Figure 4.. Recognition of exon 8A 5′ss by U1 snRNA.

A diagram of exons 6 through 8 and intervening is given. Exons are shown as colored boxes, introns as lines/broken lines. Splicing events are indicated by dashed arrows. The sequence of exon 8 flanking the 8A 5′ss is given above the exon diagram. Numbering is given relative to the 8A 5′ss. The location of the 5′ss is indicated by an arrow. U1 snRNA is shown above. Base pairs between the 5′ portion of U1 snRNA and the 5′ss are indicated by dots; black dots indicate canonical base pairs and red dots indicate wobble base pairs. The primary splicing product of exon 8A recognition, C6–7–8A, is shown to the right. Of note, other circRNAs including additional exons are also produced downstream of recognition of the 5′ss of exon 8A (See Figures 2 and 3).

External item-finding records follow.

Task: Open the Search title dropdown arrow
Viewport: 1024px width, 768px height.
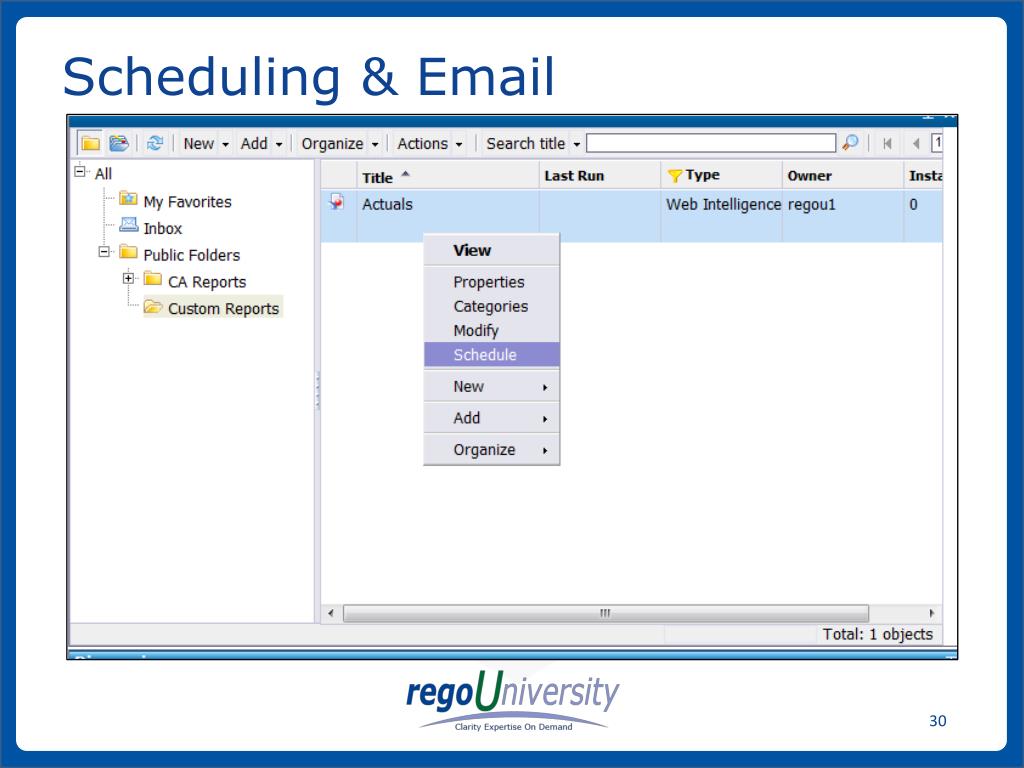Action: 577,144

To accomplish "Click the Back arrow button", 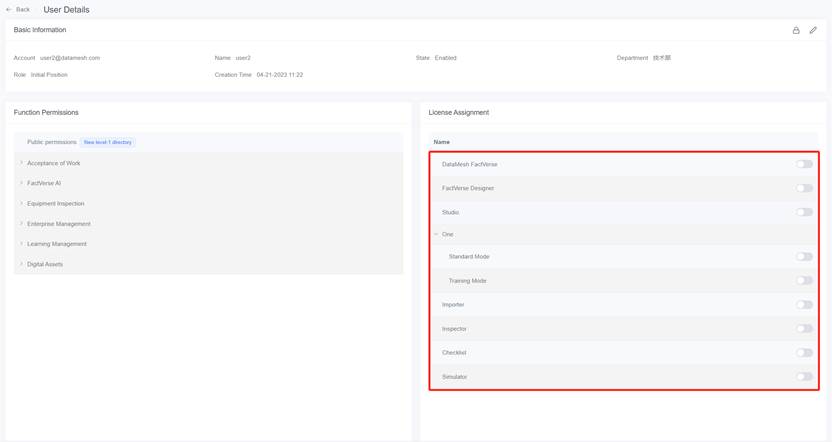I will [x=18, y=9].
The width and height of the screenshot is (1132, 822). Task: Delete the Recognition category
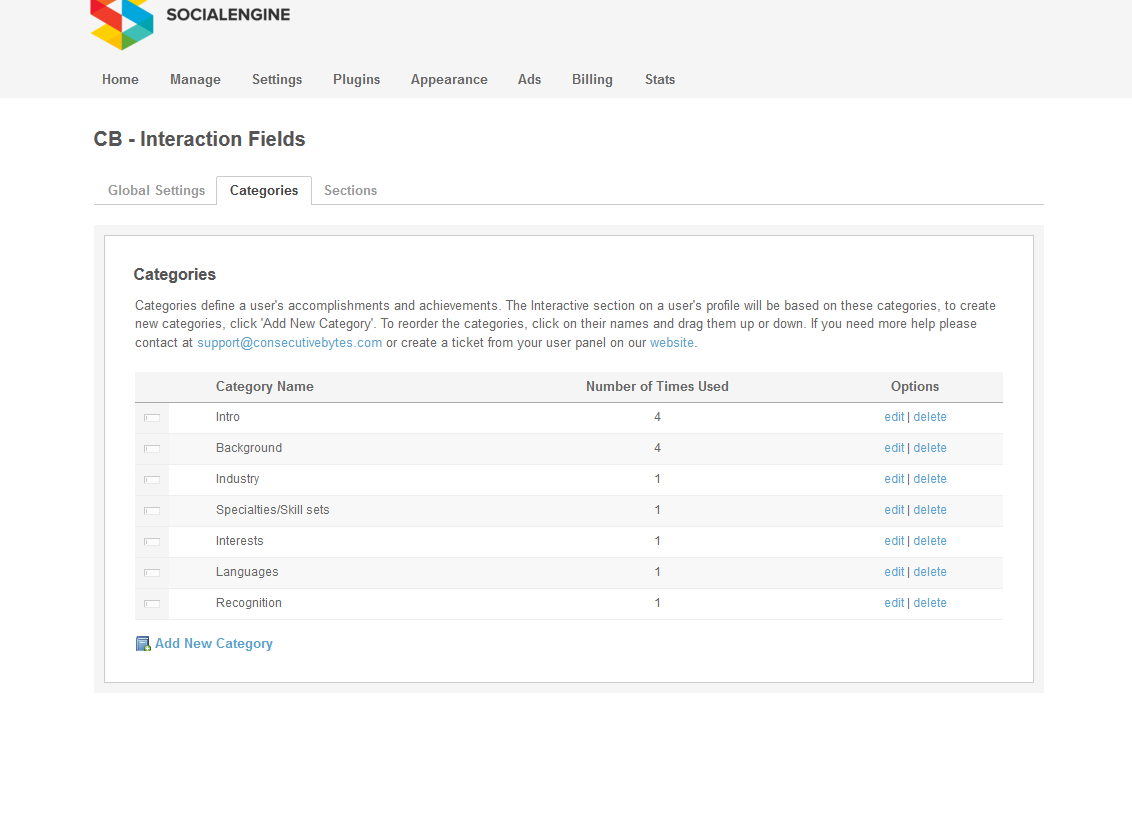[930, 603]
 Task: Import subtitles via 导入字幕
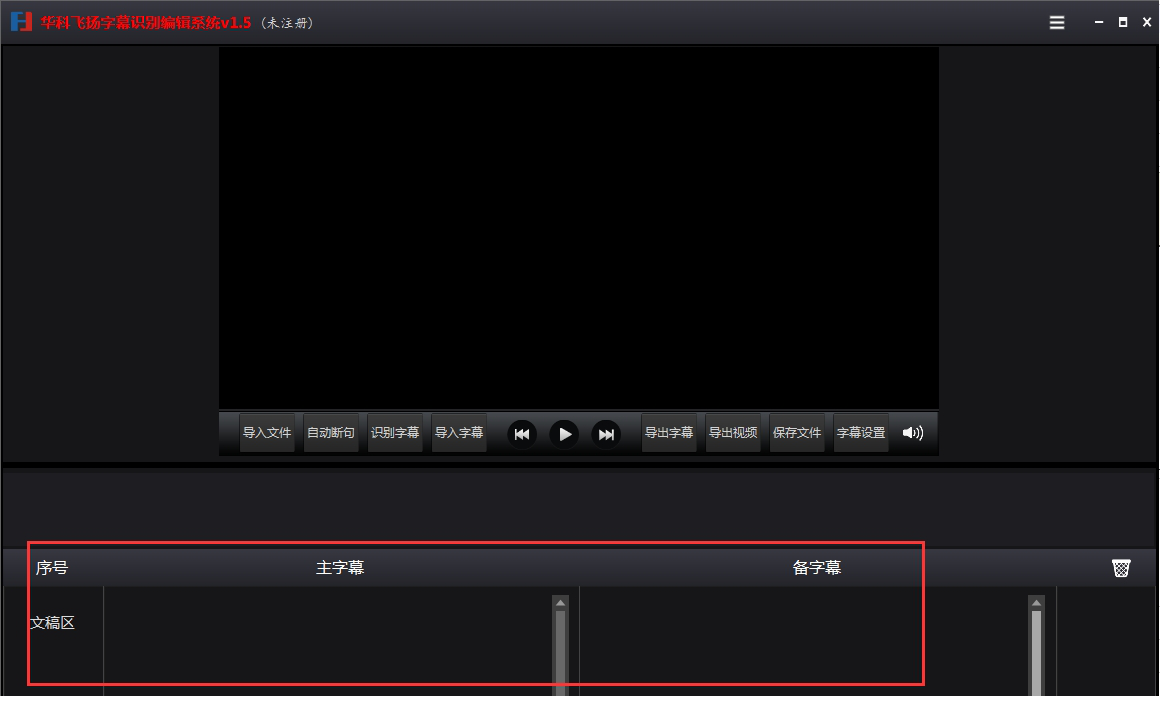pyautogui.click(x=459, y=432)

Figure 5.. Predicted miRNA binding to SMN circRNAs.

(A) The 9 SMN circRNAs with the highest predicted expression levels are indicated graphically. Each exon is shown in different colors. miRNA with predicted binding sites located in SMN circRNA are indicated with thick lines with the position representing the predicted binding site. Gray color represents miRNAs of unknown function. Purple color represents miRNAs with identified functions related to SMN biology and/or neurodegeneration. Green color represents miRNAs whose targets are located across the backsplice junction. Thus, these miRNAs bind differentially to circRNA as compared to their linear mRNA counterparts. (B) The predicted binding strength of miR-92a-2–5p targeting different SMN RNAs. miR-92a-2–5p (boxed in yellow) is shown binding to different splice junctions (boxed in exon-specific colors). Base pairs are indicated with dots; black dots indicate canonical base pairs and red dots indicate wobble base pairs. Locations of bulging bases are indicated by dashes. The identity of each junction is indicated at the left. The miRanda score, number of base pairs, and free energy change of binding are given at the right.